AGU esclarece que não atendeu a PF em ação contra Mendonça
Instituição afirma que intervenções poderia gerar nulidades nos processos do STF.
A Advocacia-Geral da União (AGU) divulgou nota para explicar porque não atendeu a um pedido da Polícia Federal para entrar com ação contra o ministro André Mendonça, do Supremo Tribunal Federal (STF). A AGU sustenta que considerou a iniciativa uma intervenção processual.
Segundo a nota, nos últimos meses, integrantes da advocacia se reuniram para analisar um pedido da PF. A conclusão, contudo, foi de que uma ação da AGU para enfraquecer a relatoria de Mendonça poderia causar nulidades nas ações relacionadas ao Banco Master.
A missão constitucional da AGU é defender a União e preservar o interesse público, sempre nos limites estabelecidos pela Constituição e pela legislação.

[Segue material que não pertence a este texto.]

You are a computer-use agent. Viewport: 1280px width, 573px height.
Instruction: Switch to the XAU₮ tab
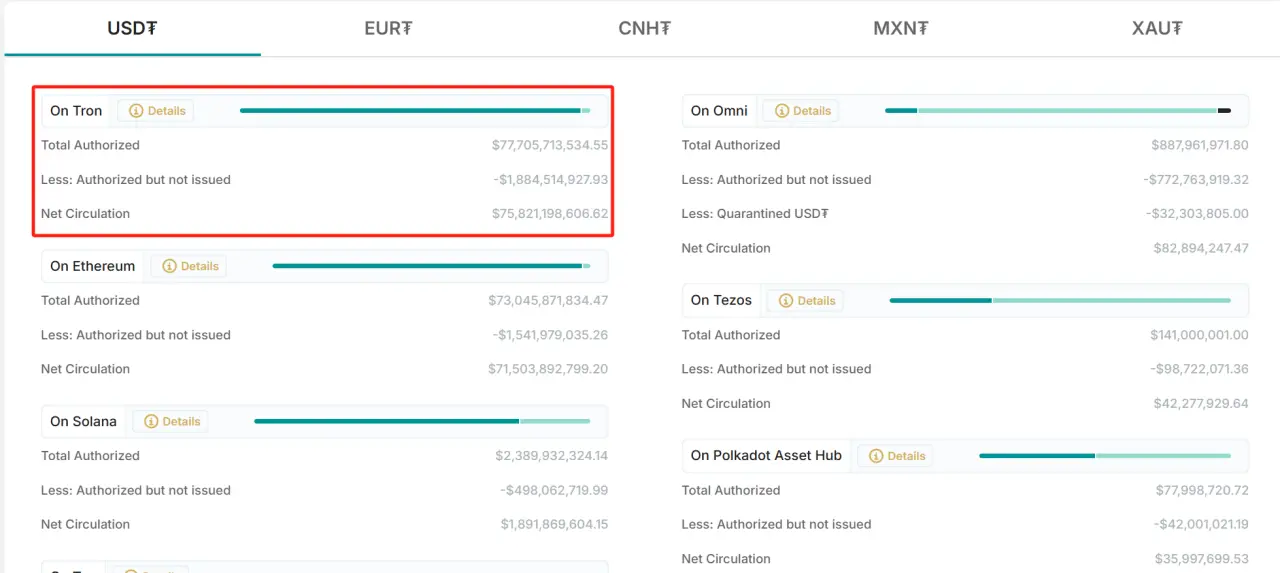coord(1157,28)
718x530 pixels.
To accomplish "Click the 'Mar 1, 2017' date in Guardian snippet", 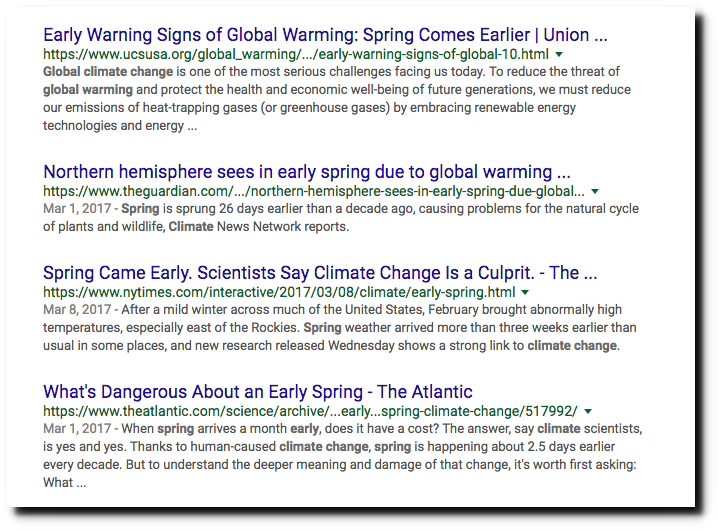I will [x=77, y=209].
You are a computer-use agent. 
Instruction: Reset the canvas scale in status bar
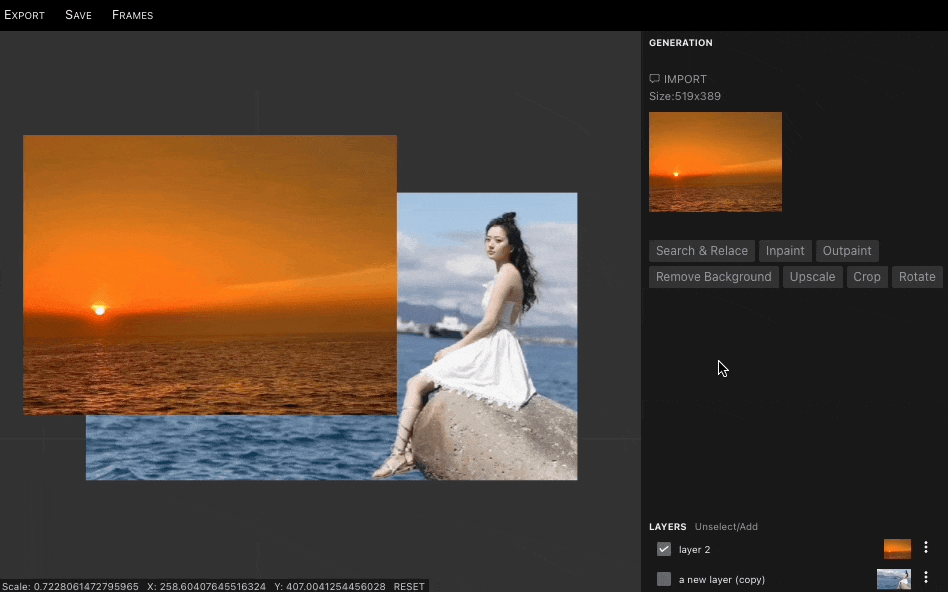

Foi com base nessas balizas que a instituição concluiu que, além da ausência de competência legal para atuar na esfera criminal nos termos solicitados, uma intervenção processual nas condições pretendidas poderia gerar riscos jurídicos e institucionais para as próprias investigações em curso no STF, informou a AGU em nota nesta sexta-feira, 4.
No comunicado, o chefe do órgão, o ministro Jorge Messias, ponderou que tentou encontrar soluções para endereçar os pleitos da Polícia Federal junto ao relator. A AGU defende que haja diálogo entre as instituições.
A PF entende que Mendonça autorizou pedidos para as equipes de investigação sem autorização específica ao determinar a elaboração de um relatório em que expôs mensagens de Daniel Vorcaro para o ministro Alexandre de Moraes.